## What you should do
Rewrite the stretch of the Atomistic and Topology page from "The reason this" through "an empty container.", substituting "topology operations" for "graph operations".

## Text block
• • •

Skip to content

Open In Colab

Atomistic and Topology

After reading this page you will be able to build a molecule from atoms and bonds, query its connectivity, and derive angles and dihedrals automatically.

Why a graph?

Molecular simulation tools must answer two kinds of questions. Geometric questions — "how far apart are these two atoms?" — only need coordinates. Chemical questions — "which atoms share a covalent bond?", "is this carbon part of an aromatic ring?", "what happens when I break this bond?" — need a connectivity model.

A plain list of positions cannot answer chemical questions. A molecular graph can. That is why MolPy starts with a graph representation: it is the natural data structure for building, editing, and reasoning about molecular topology before the system is handed off to a simulation engine.

A molecule is a graph you can edit

In MolPy, Atomistic is an editable molecular graph. Atoms are nodes, bonds are edges. Unlike a table of coordinates, this representation preserves identity: you know which carbon is bonded to which oxygen, not just that row 3 happens to sit near row 5.

The reason this matters is practical. At the start of most workflows, the molecule is not finished. You still need to add atoms, remove leaving groups, mark reactive sites, or check connectivity. All of those operations are graph operations. Atomistic is the layer where you do them.

Building a molecule starts with an empty container.

• • •

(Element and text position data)

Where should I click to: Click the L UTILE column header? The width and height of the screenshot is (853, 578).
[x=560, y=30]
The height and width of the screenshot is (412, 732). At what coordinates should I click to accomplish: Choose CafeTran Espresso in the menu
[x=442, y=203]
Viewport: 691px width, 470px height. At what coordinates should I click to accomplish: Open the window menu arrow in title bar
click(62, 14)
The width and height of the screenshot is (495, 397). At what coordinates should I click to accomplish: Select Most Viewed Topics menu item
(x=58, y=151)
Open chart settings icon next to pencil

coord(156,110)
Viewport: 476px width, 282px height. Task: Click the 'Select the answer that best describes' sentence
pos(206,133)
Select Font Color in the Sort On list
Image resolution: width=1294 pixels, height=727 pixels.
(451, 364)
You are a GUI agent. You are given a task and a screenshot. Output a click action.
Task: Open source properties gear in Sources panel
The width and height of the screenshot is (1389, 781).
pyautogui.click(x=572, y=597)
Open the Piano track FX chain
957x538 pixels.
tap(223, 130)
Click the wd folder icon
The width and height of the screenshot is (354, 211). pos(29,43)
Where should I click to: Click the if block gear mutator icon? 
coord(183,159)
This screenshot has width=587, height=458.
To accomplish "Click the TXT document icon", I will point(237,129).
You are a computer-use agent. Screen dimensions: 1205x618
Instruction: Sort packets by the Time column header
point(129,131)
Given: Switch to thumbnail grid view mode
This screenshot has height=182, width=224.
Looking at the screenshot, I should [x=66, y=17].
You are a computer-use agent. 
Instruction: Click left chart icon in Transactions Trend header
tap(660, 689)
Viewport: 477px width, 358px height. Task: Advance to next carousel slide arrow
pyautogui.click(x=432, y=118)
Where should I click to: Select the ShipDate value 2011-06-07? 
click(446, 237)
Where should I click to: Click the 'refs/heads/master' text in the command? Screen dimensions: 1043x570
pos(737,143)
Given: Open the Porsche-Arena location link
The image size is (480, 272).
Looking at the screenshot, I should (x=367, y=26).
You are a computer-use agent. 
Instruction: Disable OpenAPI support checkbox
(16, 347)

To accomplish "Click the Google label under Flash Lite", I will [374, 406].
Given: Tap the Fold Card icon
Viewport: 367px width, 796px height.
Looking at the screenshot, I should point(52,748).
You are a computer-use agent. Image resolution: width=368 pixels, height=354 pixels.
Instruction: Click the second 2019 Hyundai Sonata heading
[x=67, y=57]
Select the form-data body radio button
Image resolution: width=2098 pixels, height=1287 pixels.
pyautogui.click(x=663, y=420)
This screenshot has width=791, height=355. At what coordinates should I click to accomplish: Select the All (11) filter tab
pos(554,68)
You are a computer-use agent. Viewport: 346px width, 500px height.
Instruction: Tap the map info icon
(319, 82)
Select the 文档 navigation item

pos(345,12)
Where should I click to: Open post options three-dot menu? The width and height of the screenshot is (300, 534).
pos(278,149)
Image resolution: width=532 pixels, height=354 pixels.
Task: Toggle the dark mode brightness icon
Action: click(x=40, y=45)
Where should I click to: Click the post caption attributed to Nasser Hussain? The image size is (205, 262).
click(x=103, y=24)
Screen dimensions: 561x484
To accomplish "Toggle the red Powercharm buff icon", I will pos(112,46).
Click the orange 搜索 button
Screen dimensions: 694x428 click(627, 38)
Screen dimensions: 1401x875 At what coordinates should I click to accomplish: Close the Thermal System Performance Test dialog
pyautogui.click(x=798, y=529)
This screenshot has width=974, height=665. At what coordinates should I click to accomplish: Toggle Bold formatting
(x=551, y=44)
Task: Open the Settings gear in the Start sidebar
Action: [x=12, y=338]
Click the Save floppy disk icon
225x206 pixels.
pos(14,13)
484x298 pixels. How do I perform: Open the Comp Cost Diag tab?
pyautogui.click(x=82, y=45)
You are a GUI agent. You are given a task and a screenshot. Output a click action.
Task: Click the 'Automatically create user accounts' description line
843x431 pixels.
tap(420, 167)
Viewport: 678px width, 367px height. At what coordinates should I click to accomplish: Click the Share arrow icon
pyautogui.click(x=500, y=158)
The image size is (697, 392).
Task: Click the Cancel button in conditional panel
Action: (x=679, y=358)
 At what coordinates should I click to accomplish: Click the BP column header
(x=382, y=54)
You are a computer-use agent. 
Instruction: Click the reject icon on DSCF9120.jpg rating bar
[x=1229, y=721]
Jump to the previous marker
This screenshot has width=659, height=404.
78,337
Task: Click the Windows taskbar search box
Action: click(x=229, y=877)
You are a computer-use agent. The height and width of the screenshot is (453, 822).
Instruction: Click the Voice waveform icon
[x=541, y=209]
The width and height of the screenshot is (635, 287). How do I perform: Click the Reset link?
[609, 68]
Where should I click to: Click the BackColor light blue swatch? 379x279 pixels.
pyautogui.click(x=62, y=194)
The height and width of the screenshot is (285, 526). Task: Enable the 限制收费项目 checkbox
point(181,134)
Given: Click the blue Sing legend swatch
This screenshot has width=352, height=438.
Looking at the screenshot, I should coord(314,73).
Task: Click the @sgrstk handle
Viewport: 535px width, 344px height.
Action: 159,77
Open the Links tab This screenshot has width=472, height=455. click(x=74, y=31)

• • •

## Exercise answer
The reason this matters is practical. At the start of most workflows, the molecule is not finished. You still need to add atoms, remove leaving groups, mark reactive sites, or check connectivity. All of those operations are topology operations. Atomistic is the layer where you do them.

Building a molecule starts with an empty container.